:: Dataset entries ::

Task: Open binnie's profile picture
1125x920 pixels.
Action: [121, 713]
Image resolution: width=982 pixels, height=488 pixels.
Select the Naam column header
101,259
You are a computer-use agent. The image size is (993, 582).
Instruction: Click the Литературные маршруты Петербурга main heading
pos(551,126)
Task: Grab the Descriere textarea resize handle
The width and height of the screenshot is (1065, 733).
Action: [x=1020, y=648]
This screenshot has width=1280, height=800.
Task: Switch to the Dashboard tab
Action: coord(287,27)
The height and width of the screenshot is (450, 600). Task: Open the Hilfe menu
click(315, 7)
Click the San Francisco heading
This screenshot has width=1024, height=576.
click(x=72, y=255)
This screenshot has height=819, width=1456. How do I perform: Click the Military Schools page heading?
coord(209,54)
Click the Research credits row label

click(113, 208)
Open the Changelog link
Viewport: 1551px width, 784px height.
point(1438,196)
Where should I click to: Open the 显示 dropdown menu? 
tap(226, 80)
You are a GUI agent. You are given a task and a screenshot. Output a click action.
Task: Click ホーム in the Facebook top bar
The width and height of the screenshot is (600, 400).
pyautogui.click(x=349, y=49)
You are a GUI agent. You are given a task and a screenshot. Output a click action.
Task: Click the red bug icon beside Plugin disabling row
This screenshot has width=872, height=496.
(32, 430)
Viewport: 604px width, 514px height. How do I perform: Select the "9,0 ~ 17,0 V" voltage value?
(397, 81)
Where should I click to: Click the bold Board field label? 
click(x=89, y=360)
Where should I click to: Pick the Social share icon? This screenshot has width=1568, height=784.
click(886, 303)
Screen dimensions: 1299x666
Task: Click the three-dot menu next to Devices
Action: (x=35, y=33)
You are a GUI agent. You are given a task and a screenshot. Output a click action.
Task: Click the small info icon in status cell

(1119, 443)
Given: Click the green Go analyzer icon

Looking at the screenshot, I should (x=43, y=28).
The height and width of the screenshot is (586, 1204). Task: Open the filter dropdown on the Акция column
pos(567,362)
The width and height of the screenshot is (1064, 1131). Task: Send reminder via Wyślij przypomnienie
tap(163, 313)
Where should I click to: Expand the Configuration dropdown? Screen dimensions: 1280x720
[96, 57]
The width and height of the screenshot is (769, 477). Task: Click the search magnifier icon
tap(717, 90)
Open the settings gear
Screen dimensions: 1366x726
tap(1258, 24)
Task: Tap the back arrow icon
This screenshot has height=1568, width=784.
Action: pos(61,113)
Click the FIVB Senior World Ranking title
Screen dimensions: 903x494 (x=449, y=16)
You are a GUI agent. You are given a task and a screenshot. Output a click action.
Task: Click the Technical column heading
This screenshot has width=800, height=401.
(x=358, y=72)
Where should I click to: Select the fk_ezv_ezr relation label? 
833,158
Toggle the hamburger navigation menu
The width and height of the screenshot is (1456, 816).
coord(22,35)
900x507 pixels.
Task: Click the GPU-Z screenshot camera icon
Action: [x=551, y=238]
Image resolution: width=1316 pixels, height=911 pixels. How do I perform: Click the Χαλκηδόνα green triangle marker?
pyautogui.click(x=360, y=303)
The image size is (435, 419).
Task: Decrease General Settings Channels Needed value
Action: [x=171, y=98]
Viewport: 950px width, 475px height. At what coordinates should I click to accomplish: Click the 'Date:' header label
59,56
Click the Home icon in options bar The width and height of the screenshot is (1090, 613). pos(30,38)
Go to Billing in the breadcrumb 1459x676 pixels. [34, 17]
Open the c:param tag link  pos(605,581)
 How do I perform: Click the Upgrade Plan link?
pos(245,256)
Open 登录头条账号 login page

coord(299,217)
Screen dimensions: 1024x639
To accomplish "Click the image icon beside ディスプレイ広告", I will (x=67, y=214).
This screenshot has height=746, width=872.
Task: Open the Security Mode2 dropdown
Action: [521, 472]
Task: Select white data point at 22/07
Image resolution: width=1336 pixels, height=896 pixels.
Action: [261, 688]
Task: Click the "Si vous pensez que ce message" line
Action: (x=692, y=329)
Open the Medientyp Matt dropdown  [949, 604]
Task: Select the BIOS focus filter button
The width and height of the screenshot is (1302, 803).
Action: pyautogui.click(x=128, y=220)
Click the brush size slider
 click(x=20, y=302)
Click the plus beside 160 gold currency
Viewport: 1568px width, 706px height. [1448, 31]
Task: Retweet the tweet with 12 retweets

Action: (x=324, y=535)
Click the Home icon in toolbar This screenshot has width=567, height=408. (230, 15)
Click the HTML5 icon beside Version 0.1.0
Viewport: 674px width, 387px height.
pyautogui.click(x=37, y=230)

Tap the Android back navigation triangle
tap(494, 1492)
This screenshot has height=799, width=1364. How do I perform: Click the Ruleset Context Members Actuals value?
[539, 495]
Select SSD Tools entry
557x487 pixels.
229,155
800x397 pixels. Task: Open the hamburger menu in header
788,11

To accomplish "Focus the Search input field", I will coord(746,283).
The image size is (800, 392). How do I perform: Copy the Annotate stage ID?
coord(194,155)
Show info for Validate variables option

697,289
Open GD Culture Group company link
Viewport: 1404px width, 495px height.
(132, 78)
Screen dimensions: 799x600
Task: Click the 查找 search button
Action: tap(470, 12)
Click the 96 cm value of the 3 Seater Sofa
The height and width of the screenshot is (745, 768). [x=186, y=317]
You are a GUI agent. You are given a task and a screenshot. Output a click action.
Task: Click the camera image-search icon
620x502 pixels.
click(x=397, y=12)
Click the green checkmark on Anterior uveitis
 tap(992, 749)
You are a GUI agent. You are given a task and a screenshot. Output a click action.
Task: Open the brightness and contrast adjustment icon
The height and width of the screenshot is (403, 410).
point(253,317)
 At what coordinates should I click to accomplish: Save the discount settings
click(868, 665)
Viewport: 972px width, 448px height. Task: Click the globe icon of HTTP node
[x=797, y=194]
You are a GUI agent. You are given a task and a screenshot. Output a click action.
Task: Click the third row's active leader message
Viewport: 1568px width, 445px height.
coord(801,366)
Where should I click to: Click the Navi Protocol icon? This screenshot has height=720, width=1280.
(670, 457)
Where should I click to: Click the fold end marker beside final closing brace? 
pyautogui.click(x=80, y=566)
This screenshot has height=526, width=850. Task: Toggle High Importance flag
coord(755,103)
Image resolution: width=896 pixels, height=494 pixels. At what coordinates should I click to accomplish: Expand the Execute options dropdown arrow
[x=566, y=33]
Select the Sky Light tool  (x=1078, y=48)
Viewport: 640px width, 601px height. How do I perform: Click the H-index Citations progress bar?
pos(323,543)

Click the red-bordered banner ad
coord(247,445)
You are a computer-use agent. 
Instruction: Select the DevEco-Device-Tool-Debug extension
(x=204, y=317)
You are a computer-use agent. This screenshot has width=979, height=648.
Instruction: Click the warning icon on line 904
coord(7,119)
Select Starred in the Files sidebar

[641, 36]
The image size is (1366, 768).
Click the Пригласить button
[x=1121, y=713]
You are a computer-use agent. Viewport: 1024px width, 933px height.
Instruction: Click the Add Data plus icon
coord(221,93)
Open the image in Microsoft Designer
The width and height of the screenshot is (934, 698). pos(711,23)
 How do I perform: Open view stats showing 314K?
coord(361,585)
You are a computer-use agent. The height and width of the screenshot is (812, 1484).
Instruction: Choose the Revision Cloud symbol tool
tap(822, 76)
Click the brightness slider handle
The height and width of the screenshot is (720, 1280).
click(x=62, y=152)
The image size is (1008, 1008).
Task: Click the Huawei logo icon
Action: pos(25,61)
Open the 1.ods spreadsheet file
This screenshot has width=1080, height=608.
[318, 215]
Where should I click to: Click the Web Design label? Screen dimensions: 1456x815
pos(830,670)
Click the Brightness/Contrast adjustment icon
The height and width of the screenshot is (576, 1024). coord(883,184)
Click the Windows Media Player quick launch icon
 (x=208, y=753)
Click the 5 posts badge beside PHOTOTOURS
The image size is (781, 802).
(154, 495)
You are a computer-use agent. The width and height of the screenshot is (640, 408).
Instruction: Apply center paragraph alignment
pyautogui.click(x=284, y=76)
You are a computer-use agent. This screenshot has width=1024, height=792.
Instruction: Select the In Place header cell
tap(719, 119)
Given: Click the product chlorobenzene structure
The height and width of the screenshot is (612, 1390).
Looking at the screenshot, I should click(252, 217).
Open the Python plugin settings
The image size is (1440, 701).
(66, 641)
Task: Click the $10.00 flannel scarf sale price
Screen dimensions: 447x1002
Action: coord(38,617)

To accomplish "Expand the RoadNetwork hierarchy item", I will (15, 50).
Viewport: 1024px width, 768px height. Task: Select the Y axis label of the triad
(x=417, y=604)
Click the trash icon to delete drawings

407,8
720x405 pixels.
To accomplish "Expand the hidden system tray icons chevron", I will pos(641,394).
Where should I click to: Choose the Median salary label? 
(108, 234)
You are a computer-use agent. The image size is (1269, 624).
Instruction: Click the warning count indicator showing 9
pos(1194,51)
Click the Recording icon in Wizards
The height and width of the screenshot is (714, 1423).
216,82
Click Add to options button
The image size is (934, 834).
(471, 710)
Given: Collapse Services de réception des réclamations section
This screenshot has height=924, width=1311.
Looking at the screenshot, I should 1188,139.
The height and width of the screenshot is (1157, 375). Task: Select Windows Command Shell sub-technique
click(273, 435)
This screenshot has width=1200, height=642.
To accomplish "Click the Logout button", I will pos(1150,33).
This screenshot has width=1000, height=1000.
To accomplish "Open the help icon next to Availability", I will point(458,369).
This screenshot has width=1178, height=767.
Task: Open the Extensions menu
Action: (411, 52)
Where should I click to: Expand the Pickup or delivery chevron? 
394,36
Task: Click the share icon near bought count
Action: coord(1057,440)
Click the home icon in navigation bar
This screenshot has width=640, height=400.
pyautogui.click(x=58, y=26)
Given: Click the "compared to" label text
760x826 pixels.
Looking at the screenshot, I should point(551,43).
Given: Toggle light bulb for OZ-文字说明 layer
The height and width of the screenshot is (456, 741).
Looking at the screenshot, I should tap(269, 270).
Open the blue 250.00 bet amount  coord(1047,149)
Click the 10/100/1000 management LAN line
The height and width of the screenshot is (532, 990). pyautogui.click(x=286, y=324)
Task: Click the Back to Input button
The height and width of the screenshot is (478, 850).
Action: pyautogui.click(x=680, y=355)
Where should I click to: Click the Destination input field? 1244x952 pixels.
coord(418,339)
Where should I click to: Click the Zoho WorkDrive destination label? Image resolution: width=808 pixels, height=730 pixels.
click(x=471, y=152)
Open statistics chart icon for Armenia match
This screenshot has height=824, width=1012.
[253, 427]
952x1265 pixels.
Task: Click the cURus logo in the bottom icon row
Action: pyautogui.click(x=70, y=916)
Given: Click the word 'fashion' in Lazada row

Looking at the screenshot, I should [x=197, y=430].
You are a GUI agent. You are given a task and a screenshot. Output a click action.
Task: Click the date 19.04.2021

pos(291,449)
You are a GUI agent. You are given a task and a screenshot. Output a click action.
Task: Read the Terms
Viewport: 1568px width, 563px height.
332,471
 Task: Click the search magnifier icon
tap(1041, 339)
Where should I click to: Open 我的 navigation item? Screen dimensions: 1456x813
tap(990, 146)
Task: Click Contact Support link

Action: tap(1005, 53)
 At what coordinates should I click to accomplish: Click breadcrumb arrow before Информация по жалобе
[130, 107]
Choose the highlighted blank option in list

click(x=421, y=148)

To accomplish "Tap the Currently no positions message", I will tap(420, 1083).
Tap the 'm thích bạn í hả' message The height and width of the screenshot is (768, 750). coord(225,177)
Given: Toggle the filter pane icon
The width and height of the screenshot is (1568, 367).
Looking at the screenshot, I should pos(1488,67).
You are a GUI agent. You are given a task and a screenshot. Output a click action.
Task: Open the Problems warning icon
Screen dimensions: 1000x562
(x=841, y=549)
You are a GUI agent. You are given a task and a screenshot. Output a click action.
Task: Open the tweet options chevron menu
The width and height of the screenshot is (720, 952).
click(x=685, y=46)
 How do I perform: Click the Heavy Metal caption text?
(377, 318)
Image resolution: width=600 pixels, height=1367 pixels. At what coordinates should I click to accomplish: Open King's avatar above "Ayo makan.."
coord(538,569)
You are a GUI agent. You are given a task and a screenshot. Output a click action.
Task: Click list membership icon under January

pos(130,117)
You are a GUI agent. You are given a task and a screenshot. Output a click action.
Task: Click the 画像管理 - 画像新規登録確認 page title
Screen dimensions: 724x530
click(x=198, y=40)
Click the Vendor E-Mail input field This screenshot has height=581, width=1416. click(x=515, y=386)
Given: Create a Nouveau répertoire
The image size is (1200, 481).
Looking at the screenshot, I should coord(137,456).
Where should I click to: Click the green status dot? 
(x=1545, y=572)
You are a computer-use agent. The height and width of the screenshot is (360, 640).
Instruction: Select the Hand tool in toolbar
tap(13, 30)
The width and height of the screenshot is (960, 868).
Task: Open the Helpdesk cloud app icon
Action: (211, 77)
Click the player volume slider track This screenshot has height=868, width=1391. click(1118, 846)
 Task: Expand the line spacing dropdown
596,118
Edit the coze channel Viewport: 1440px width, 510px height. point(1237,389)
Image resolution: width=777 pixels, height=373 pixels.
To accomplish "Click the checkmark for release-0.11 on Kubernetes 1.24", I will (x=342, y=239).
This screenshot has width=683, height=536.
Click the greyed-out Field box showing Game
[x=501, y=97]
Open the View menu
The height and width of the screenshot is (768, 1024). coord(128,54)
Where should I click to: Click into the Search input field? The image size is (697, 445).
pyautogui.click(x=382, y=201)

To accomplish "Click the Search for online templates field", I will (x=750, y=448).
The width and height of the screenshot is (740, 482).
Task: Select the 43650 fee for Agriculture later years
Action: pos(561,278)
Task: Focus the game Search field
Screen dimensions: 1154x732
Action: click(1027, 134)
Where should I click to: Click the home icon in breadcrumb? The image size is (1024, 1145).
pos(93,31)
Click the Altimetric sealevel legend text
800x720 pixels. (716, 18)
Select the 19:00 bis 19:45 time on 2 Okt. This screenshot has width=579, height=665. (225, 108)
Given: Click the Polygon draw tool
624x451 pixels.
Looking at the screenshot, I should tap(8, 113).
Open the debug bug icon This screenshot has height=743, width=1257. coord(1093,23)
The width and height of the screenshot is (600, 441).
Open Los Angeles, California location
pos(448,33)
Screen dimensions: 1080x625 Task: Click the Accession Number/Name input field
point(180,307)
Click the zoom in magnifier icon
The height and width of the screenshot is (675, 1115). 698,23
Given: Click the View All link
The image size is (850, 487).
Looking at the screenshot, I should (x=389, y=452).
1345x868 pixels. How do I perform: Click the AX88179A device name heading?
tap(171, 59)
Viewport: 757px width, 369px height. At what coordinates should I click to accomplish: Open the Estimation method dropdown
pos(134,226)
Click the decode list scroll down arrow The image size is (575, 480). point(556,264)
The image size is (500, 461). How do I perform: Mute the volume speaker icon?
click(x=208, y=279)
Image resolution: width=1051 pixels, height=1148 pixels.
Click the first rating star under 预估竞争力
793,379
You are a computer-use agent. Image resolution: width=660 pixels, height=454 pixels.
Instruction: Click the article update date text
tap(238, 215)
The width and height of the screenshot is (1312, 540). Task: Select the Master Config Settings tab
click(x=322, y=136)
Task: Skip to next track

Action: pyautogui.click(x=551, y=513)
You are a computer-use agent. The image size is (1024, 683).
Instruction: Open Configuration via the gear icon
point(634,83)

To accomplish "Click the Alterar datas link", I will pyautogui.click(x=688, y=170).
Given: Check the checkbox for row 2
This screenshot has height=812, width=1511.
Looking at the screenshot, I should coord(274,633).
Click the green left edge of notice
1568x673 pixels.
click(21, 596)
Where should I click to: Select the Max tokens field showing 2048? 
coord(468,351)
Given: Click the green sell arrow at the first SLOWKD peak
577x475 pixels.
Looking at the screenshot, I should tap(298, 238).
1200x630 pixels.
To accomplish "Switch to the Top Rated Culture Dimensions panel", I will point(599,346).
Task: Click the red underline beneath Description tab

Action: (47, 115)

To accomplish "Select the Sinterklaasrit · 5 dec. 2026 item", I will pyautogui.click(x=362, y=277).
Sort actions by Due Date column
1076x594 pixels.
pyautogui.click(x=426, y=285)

:::

_Problem_.
Could you transcribe the entries above word for word, from the line with "You are a computer-use agent. Image" down to the line with "Given: Check the checkbox for row 2", keeping both?

_Your solution_.
You are a computer-use agent. Image resolution: width=660 pixels, height=454 pixels.
Instruction: Click the article update date text
tap(238, 215)
The width and height of the screenshot is (1312, 540). Task: Select the Master Config Settings tab
click(x=322, y=136)
Task: Skip to next track

Action: pyautogui.click(x=551, y=513)
You are a computer-use agent. The image size is (1024, 683).
Instruction: Open Configuration via the gear icon
point(634,83)

To accomplish "Click the Alterar datas link", I will pyautogui.click(x=688, y=170).
Given: Check the checkbox for row 2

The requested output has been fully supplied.